- **DESCRIPTION OF THE TASK**
Extract the complete listing and output it unchanged.

- **RAW DATA**
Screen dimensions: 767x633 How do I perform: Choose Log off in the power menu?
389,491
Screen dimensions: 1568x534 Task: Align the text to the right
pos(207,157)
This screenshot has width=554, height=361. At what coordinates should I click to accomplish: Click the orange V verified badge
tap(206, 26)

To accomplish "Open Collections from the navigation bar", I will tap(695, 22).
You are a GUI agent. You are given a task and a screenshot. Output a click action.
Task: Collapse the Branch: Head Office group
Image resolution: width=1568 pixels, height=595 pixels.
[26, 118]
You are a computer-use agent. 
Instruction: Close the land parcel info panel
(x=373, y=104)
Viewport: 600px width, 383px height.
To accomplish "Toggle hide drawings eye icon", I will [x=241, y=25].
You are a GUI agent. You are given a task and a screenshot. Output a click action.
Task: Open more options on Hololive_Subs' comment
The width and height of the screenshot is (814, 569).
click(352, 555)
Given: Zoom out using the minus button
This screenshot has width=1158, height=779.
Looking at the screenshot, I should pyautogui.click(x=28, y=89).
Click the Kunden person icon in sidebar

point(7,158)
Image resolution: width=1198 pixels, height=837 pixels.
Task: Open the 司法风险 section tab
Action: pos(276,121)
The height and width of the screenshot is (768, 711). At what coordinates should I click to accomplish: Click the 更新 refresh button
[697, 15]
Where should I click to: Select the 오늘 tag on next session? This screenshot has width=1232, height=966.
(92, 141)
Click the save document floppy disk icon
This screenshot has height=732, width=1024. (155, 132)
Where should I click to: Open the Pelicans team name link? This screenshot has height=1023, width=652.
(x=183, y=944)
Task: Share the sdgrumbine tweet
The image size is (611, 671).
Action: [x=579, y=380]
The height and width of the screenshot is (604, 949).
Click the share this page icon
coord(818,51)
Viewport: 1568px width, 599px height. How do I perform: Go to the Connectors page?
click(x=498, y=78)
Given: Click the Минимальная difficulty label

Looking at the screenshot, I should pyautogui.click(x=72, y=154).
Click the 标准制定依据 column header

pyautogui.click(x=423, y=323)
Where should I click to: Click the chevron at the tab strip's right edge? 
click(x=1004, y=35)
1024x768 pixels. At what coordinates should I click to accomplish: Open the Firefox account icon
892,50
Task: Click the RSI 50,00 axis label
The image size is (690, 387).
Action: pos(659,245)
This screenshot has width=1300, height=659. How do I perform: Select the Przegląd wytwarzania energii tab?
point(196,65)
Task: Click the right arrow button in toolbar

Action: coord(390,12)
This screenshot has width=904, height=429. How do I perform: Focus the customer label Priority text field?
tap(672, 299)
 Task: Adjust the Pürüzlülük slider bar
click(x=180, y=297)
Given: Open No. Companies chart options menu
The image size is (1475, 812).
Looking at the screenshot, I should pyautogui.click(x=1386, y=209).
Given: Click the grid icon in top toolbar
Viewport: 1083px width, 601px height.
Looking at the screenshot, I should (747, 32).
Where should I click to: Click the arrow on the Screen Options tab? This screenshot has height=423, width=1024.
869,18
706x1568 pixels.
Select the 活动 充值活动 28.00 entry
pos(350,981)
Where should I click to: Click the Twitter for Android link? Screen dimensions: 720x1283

- **RESPONSE**
Screen dimensions: 767x633 How do I perform: Choose Log off in the power menu?
389,491
Screen dimensions: 1568x534 Task: Align the text to the right
pos(207,157)
This screenshot has width=554, height=361. At what coordinates should I click to accomplish: Click the orange V verified badge
tap(206, 26)

To accomplish "Open Collections from the navigation bar", I will tap(695, 22).
You are a GUI agent. You are given a task and a screenshot. Output a click action.
Task: Collapse the Branch: Head Office group
Image resolution: width=1568 pixels, height=595 pixels.
[26, 118]
You are a computer-use agent. 
Instruction: Close the land parcel info panel
(x=373, y=104)
Viewport: 600px width, 383px height.
To accomplish "Toggle hide drawings eye icon", I will [x=241, y=25].
You are a GUI agent. You are given a task and a screenshot. Output a click action.
Task: Open more options on Hololive_Subs' comment
The width and height of the screenshot is (814, 569).
click(352, 555)
Given: Zoom out using the minus button
This screenshot has width=1158, height=779.
Looking at the screenshot, I should pyautogui.click(x=28, y=89).
Click the Kunden person icon in sidebar

point(7,158)
Image resolution: width=1198 pixels, height=837 pixels.
Task: Open the 司法风险 section tab
Action: pos(276,121)
The height and width of the screenshot is (768, 711). At what coordinates should I click to accomplish: Click the 更新 refresh button
[697, 15]
Where should I click to: Select the 오늘 tag on next session? This screenshot has width=1232, height=966.
(92, 141)
Click the save document floppy disk icon
This screenshot has height=732, width=1024. (155, 132)
Where should I click to: Open the Pelicans team name link? This screenshot has height=1023, width=652.
(x=183, y=944)
Task: Share the sdgrumbine tweet
The image size is (611, 671).
Action: [x=579, y=380]
The height and width of the screenshot is (604, 949).
Click the share this page icon
coord(818,51)
Viewport: 1568px width, 599px height. How do I perform: Go to the Connectors page?
click(x=498, y=78)
Given: Click the Минимальная difficulty label

Looking at the screenshot, I should pyautogui.click(x=72, y=154).
Click the 标准制定依据 column header

pyautogui.click(x=423, y=323)
Where should I click to: Click the chevron at the tab strip's right edge? 
click(x=1004, y=35)
1024x768 pixels. At what coordinates should I click to accomplish: Open the Firefox account icon
892,50
Task: Click the RSI 50,00 axis label
The image size is (690, 387).
Action: pos(659,245)
This screenshot has width=1300, height=659. How do I perform: Select the Przegląd wytwarzania energii tab?
point(196,65)
Task: Click the right arrow button in toolbar

Action: coord(390,12)
This screenshot has width=904, height=429. How do I perform: Focus the customer label Priority text field?
tap(672, 299)
 Task: Adjust the Pürüzlülük slider bar
click(x=180, y=297)
Given: Open No. Companies chart options menu
The image size is (1475, 812).
Looking at the screenshot, I should pyautogui.click(x=1386, y=209).
Given: Click the grid icon in top toolbar
Viewport: 1083px width, 601px height.
Looking at the screenshot, I should (747, 32).
Where should I click to: Click the arrow on the Screen Options tab? This screenshot has height=423, width=1024.
869,18
706x1568 pixels.
Select the 活动 充值活动 28.00 entry
pos(350,981)
Where should I click to: Click the Twitter for Android link? Screen dimensions: 720x1283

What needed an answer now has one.